仏教(長老派)って、アドラー心理学に似ている。

仏教には、ブッダ直々ののお弟子さんたちの流れの「長老派」(昔、小乗仏教と呼んでいました)と、「長老派」の仏教を真似して作った「大乗仏教」の二つがあります。日本にわたってきた仏教は大乗仏教の方です。

 

実は、私の仏教に関して学習は、アドラー心理学よりもずっと早かったのです。

通学していた高校が仏教の高校でしたので、「宗教の時間」という授業がありました。他の生徒たちが嫌がっていた授業でしたが、私は、一番好きな授業でした。
仏教ってこんなに面白いんだと思ったのです。とても論理的で、理性的な宗教だったからです。

その後、原始仏教の本をあさり読み、パーリ語の古い仏典では、仏教徒が「ヴェーダの達人」を目指していたということを知りました。

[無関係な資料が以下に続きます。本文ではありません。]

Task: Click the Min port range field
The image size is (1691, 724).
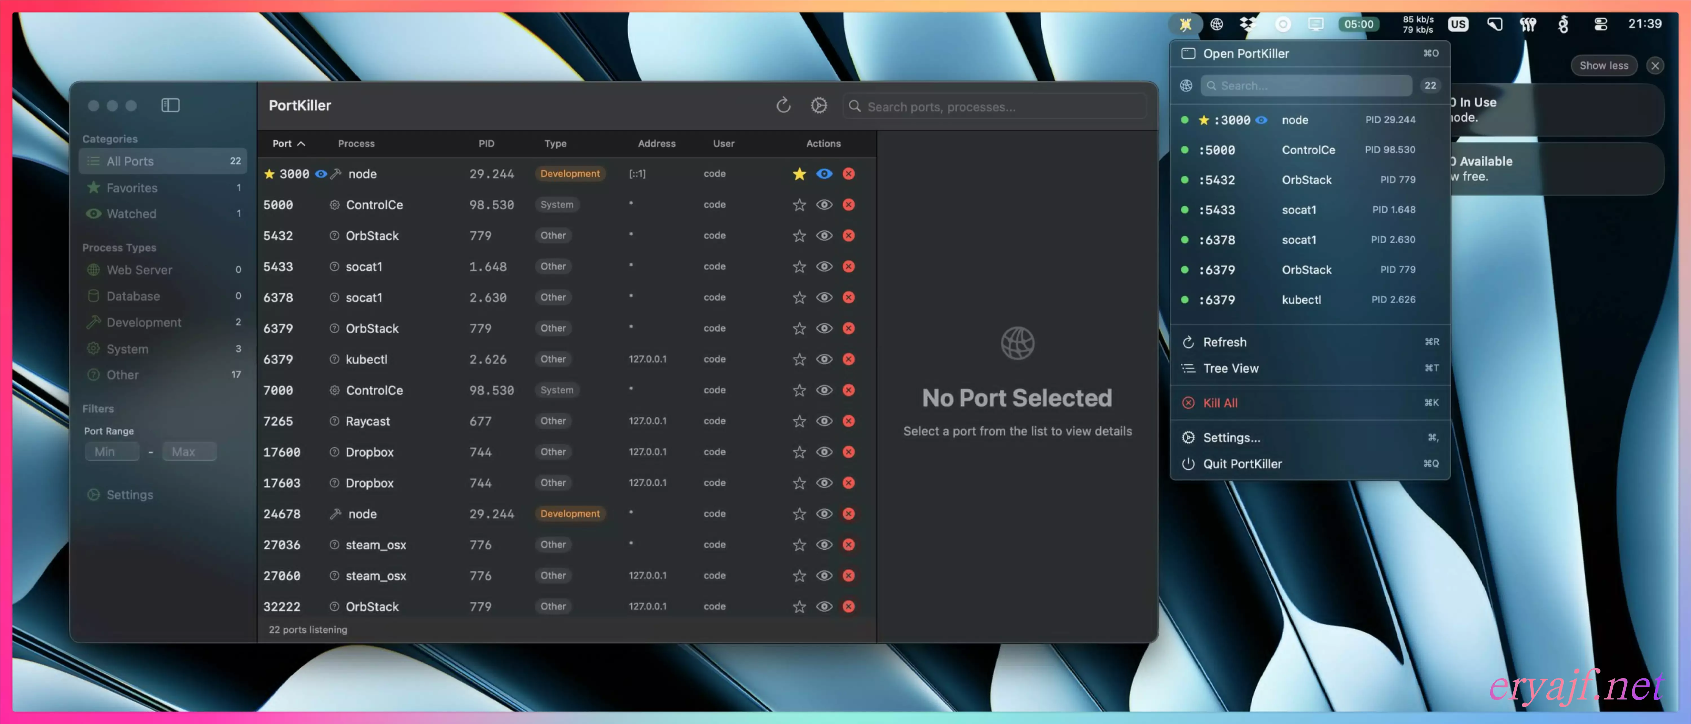Action: click(x=112, y=452)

次はヴェーダの方を読み漁り、と様々な学びになって行ったのですが、

そこら辺りは端折り、

長老派の仏教に戻ります。

長老派では、お釈迦様が大事にした、「慈」「悲」「喜」「捨」という四つの感情があります。

これは、たいしたもんです。

 

私が一番興味深かったのが、「捨」のこころです。

悪行に対して無関心であれ、関わるな!という教えだからです。

アドラー心理学でも、不適切な行動に対しては、負の注目も正の注目もするなと教えます。意味がないからです。

 

仏教でも同じ教えがあるのです。

 

「捨」の感情は、高校生の頃から大好きな感情でした。そうありたいと思ってきました。そんな自分が同じ教えを持つアドラー心理学に引かれたのは必然だったのかも知れません。

 

アドラー心理学では、「慈」をフレンドシップタスク、「悲」を共同体感覚、「喜」を勇気づけ、「捨」を不適切な行動には注目しない と表現します。

いずれも重要な要素です。

 

長老派では、スマナサーラ師が「慈」「悲」「喜」「捨」につて、次のように説明してらっしゃいます。

 

まず第一の慈の心についてお話しましょう。

慈とは日本では慈(いつく)しみの感情を表しますが、慈しみというよりはむしろ友情にちかい感情と思ったほうがいいでしょう。

みんな仲良くしましようという感情です。

ひとりで食べるごはんより、二人、三人でいっしょに食事をしたほうが楽しいし美味(おい)しいでしょう。

その感情なのです。

大勢の人と仲良くしたい、みんなで楽しく暮らしたいと思う感情、それが慈の意味です。

 

二番目の悲は哀(憐)れみの感情です。

日本流に言えば憐憫の感情とでも言いましょうか。

悲しんでいる人を助けてあげたい、苦しみの渦中にある人を救ってあげたいと思う感情です。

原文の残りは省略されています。